**Working data:**
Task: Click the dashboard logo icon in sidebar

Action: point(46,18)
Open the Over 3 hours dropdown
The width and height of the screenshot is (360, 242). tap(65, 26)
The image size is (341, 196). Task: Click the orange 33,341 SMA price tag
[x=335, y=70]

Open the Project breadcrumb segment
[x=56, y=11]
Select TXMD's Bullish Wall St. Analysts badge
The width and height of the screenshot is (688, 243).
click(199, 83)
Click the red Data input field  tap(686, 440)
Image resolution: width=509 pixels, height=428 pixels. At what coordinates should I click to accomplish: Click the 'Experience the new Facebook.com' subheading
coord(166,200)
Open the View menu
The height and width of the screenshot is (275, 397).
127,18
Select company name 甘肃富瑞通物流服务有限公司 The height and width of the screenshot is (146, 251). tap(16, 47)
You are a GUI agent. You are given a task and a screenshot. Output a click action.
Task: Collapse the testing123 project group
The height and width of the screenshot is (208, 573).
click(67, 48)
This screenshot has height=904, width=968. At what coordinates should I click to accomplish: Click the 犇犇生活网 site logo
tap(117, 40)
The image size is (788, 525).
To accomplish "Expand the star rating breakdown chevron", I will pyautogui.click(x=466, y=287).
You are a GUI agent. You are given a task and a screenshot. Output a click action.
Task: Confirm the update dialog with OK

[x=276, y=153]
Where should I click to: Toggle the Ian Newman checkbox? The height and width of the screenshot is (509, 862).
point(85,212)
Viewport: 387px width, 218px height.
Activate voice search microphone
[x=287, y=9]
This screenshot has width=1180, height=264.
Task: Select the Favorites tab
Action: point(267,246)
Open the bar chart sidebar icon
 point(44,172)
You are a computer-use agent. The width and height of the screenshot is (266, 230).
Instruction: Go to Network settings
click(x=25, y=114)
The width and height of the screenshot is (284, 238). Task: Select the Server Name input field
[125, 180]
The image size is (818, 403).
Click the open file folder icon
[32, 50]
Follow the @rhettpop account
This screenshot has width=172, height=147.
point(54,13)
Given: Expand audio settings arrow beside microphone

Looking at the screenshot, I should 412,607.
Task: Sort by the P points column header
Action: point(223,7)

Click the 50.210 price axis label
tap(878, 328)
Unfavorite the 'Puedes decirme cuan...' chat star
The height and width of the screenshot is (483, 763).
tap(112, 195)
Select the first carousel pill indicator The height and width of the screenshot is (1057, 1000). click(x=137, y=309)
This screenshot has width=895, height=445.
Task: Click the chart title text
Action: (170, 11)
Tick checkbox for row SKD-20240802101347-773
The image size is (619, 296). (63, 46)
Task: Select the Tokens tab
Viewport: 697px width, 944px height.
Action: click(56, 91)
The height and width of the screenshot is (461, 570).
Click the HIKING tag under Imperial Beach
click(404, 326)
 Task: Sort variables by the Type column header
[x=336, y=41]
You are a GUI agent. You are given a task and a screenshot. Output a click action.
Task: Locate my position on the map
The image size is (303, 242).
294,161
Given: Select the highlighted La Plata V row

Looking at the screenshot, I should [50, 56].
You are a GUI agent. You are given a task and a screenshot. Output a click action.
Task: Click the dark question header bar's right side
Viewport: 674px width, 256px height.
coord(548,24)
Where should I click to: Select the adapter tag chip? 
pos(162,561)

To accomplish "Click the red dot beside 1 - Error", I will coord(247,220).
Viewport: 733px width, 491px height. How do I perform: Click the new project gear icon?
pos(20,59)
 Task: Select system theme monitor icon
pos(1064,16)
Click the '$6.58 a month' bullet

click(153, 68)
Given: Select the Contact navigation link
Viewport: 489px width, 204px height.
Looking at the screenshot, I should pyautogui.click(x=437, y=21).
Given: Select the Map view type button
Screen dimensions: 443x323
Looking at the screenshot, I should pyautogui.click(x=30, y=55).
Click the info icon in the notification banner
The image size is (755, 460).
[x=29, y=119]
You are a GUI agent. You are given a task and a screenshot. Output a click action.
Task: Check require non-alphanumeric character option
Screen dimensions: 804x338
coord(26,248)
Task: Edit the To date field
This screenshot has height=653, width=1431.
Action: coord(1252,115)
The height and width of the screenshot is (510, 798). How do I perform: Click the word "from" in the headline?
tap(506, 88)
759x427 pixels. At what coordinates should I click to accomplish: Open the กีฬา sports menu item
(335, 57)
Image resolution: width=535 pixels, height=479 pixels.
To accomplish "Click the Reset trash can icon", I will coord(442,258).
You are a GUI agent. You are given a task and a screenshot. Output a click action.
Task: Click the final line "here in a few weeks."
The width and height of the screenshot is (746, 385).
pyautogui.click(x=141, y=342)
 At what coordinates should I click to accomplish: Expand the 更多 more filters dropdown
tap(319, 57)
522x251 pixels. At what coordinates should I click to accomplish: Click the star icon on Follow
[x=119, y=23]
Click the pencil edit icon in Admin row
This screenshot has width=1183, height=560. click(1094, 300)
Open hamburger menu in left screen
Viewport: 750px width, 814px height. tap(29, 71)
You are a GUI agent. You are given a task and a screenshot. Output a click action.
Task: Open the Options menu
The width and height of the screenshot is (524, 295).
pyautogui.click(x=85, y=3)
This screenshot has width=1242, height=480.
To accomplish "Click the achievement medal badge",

**Work to complete:**
Some lines contain the word "badge". Pull each one out of the listing.

**Answer section:**
Select TXMD's Bullish Wall St. Analysts badge
To accomplish "Click the achievement medal badge",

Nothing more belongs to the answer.